The massive step-up in US tariffs on Chinese goods, despite Beijing’s restrained responses to the two 10-ppt bumps in February and March, will test its patience and risks triggering a stronger and wider retaliatory measures.

  • Beyond the verbal protests Thursday morning, China could opt to take its time before responding with concrete steps. The Trump team built in a delay for reciprocal tariffs — an initial 10% duty bump would go into effect April 5, and the remaining hike on April 9.
  • Raising tariffs on imports of US goods could be counterproductive from the perspective of supporting the economic recovery — one reason to believe any retaliatory measures won’t be proportional to the US move.
  • Another consideration is that antagonizing Washington at this point would reduce the chances of trade talks where it could make its case for leniency. Striking a deal with the US would not be easy, though, given the litany of US complaints.
  • Keeping a low profile could also be important now, with other countries signaling readiness to negotiate with Washington. Pushing back too hard would risk a fiercer response.

Broader Strategy

China will likely step up support for domestic demand and strengthen trade ties with other countries.

  • China’s 2025 budget calls for a broad fiscal deficit of 8.0% of GDP, up significantly from 6.6% in 2024. Policymakers have also signaled readiness to do more to cushion growth from external shocks.
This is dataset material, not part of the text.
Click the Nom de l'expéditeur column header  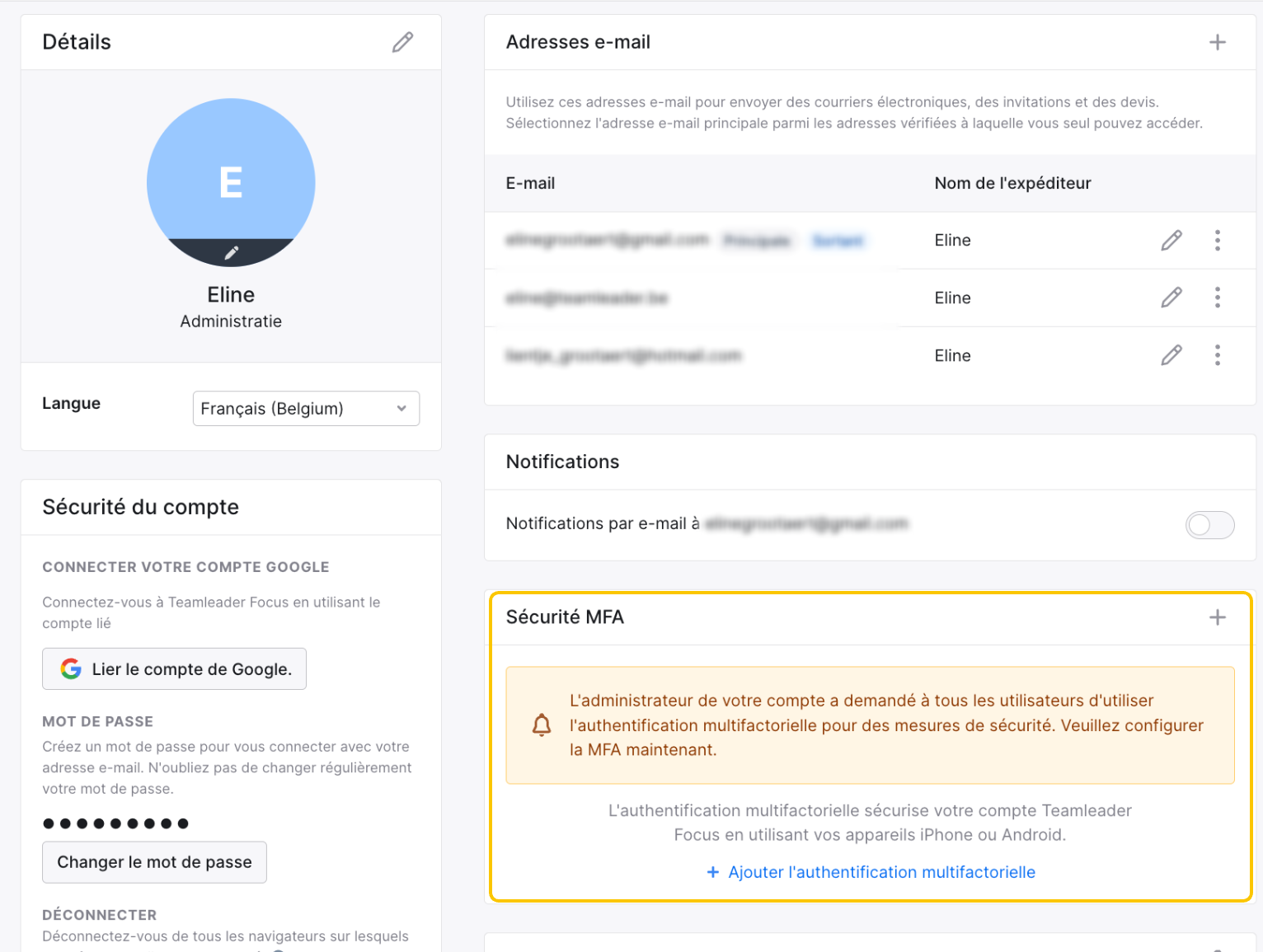1012,183
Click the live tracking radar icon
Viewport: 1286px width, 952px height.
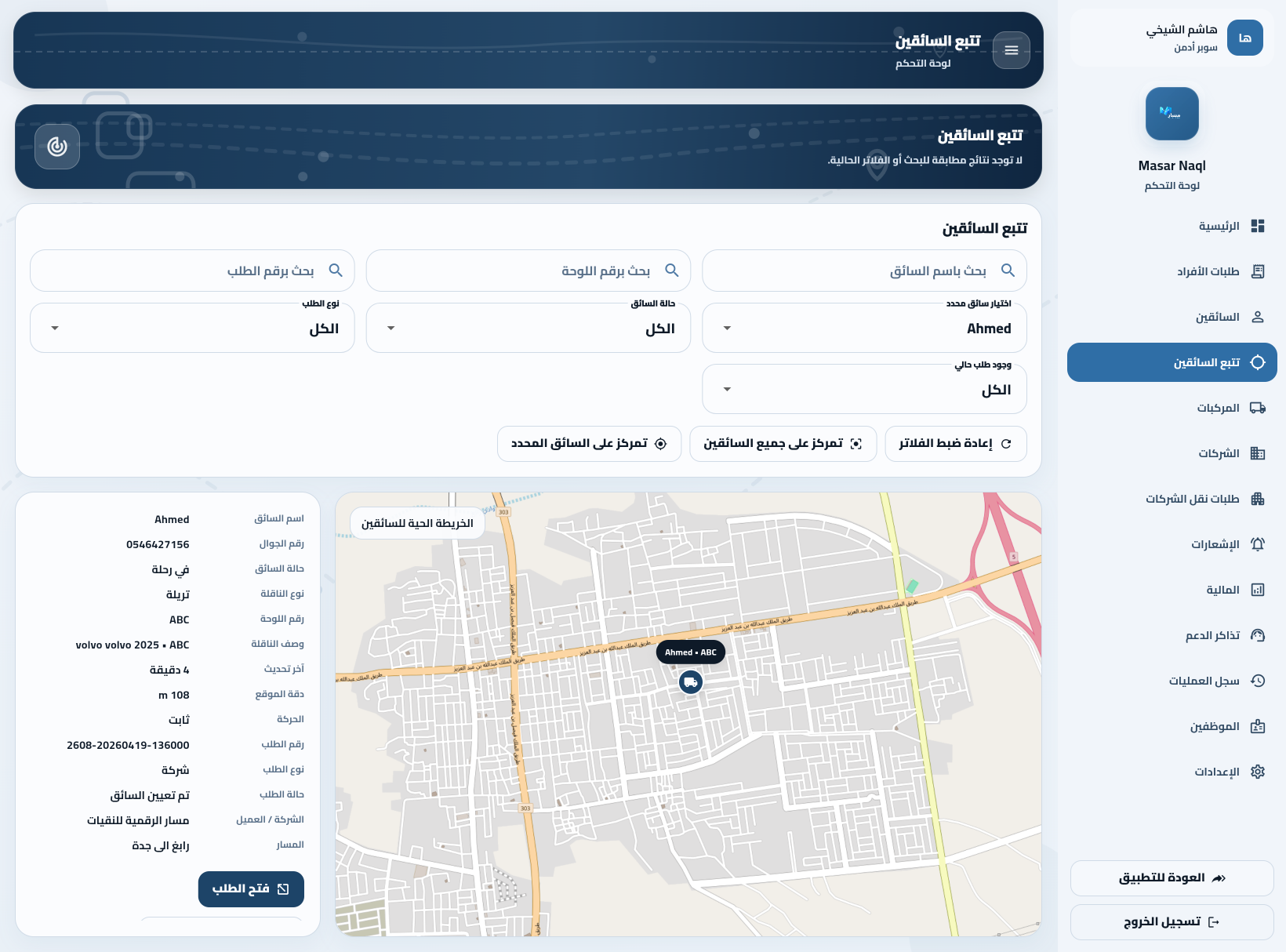click(x=57, y=147)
Speedy government bond issuance in the first two months of the year suggests they are rolling out fiscal stimulus at faster pace than in 2024, possibly freeing up space for extra boosts.
  • We expect the PBOC to reduce banks’ RRR by 25 basis points to 9.25% in April and trim the seven-day reverse repo rate by 10 bps to 1.4% in May. That would get it started on delivering the 100 bps of reductions in the RRR and 30 bps of rate cuts we see coming this year.
  • The US’s sweeping tariffs on its trading partners will likely drive China and others to explore ways to strengthen economic ties, possibly through lower tariffs, reductions in nontariff barriers, and joint manufacturing ventures.

Market Response

Markets reacted negatively to the US move.

  • China’s 10-year treasury bond yield dropped 6 bps to 1.73% as of writing, suggesting investors were pricing in stronger headwinds to growth and further PBOC easing.

China Treasury Bond Yield and CSI 300 Stock Index

Source: Bloomberg

  • Stock prices were volatile. The Shanghai-Shenzhen 300 Index rebounded in the first trading hour after opening down, then retreated to trade down 0.5% as of writing.
  • The PBOC pushed against downward pressure on the yuan, setting a stronger-than-expected fixing. Major banks were also said to be buying the yuan, an indirect way officials influence the exchange rate.
  • Even so, the Chinese currency yuan weakened to 7.30 per dollar from Wednesday’s close of 7.27. That about 1.5% weaker than the fixing rate – among the closest to the ceiling of the 2% trading band allowed by the PBOC since end-January.